With a growing demand for strategies that are outcome oriented, a new crop of asset managers has emerged in the form of ETF investment strategists. Generally speaking, they work alongside financial advisors and assist clients with maximising returns and minimising risk related to ETF portfolios.
“I’m one of the early members of the Canadian ETF Association as an ETF strategist and financial advisor,” said Vandermeer, “so I’m certainly happy to see this expertise and area rise.
“You can build really great portfolios that serve clients really well when you utilize a high weighting in ETFs. I think this area will continue to grow as investors become more aware of the advantages to them and the better portfolios that can be built using them.”
So what strategies are the most effective for ETF investors?

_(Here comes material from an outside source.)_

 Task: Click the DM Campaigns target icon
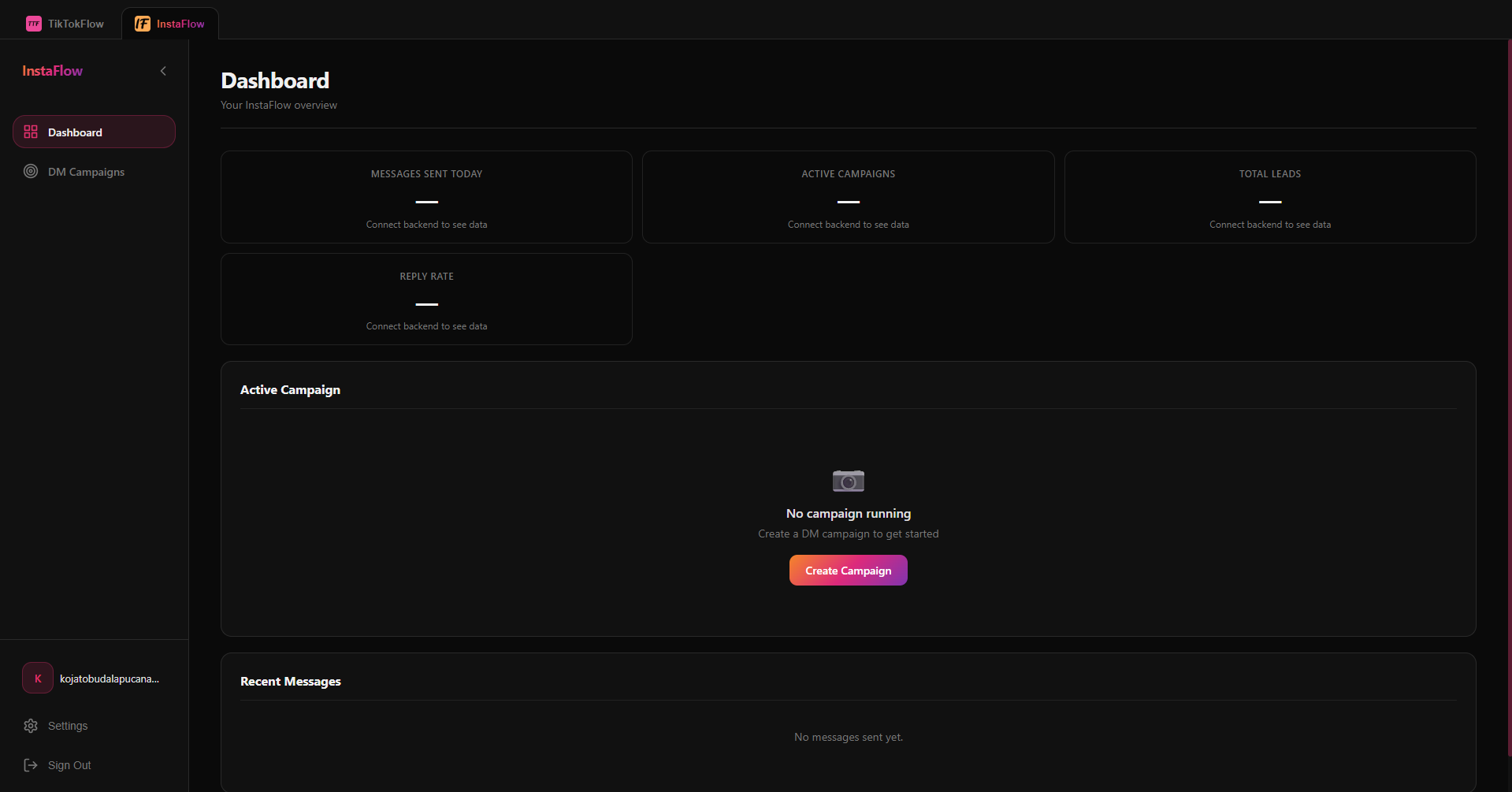(31, 171)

“Generally, investors should look to build a comprehensive, globally diverse core portfolio out of ETFs and then add satellite positions around that core (actively managed funds, niche ETF’s, shares or alternatives) to add alpha,” said Vandermeer. “Then, work with a portfolio manager who rebalances and monitors the portfolio constantly so that they can rest assured that they’re best served riding out the market fluctuations and staying invested over the long run.
“The passive or smart-beta ETF strategy can take away the emotional drama of wondering if the active manager ‘still has the magic touch’ and can therefore improve the behavioural risks to maintaining a portfolio strategy over the long run. That’s key. So costs are lower, transparency is higher, and the likelihood of sticking to the plan is much greater.”